El Argentino Gaspar Noé sorprendió con su film

El revulsivo director estrenó "Soudain le vide"

El director argentino Gaspar Noé ofreció ayer un nuevo momento intenso al Festival de Cannes con un experimento sensorial, crudo y alucionatorio, en torno a la vida y la muerte. Soudain le vide (De repente el vacío) tiene como personajes centrales a Oscar y Linda, dos hermanos sobrevivientes de un accidente brutal de coche que costó la vida a sus padres. Los dos huérfanos, interpretados por los jóvenes norteamericanos Paz de la Huerta y Nathaniel Brown, han crecido separados pero desde hace poco están juntos en Tokio, donde él trafica con droga y ella hace strip-tease. El joven se lleva un tiro mortal en el pecho y a partir de ahí, el pasado, el presente y el futuro de los dos se entremezclan en un maremágnum de imágenes, sonidos, sensaciones que navegan entre la vida y la muerte con momentos de gran crudeza.

A lo largo de las 2 horas y 45 minutos que dura la película en versión aún provisional, recibida con algunos abucheos y muchos aplausos, Noé propone un viaje sensorial extremo en el que imagen y banda sonora son más importantes que el discurso (que es escaso).

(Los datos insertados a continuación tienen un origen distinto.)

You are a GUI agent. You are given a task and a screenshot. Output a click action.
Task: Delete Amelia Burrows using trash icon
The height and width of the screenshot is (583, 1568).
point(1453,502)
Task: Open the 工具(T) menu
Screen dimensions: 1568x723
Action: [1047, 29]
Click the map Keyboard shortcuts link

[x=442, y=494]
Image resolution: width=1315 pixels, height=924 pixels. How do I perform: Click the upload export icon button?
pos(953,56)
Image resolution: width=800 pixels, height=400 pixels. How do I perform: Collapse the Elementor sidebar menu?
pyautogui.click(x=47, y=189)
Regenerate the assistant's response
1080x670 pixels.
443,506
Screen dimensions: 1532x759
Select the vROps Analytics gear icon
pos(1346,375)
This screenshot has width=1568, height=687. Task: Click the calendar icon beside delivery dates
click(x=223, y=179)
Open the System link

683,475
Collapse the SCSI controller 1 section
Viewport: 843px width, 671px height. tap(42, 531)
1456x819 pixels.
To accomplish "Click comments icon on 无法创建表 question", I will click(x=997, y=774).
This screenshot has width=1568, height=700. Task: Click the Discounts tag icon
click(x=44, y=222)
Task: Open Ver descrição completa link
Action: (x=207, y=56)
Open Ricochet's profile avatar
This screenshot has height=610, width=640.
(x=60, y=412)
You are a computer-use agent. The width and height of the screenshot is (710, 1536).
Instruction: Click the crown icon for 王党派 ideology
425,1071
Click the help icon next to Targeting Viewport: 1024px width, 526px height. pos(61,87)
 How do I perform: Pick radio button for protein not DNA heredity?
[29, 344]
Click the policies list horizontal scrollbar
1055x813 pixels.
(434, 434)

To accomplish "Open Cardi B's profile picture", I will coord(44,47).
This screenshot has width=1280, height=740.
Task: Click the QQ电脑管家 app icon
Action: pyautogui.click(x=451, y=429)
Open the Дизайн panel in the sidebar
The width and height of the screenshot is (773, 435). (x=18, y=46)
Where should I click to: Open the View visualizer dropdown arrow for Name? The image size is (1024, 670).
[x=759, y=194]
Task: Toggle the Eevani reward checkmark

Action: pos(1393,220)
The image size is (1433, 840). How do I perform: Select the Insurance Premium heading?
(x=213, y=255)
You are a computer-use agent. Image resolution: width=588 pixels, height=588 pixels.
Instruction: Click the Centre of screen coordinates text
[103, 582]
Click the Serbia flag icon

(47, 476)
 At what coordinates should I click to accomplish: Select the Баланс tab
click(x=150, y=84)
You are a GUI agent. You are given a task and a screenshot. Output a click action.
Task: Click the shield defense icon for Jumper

La cámara está en perpetuo movimiento, ofrece ángulos y enfoques inesperados. A Oscar se le ve sólo de espaldas, cuando no se convierte en pura cámara subjetiva. Noé dilata los tiempos, exprime la imagen, que sufre todo tipo de distorsiones, de las formas, de los colores, de los grados de nitidez. Tokio de noche, reinventada en 3D por la computadora, es otro personaje importante de la película. Según Noé, es la que más se parecería hoy en día a Metrópolis. Noé explicó que escribió una primera versión de guión hace unos diez años, para rodarlo en los Andes. En aquel primer esbozo ya figuraba el seguimiento de una persona muerta.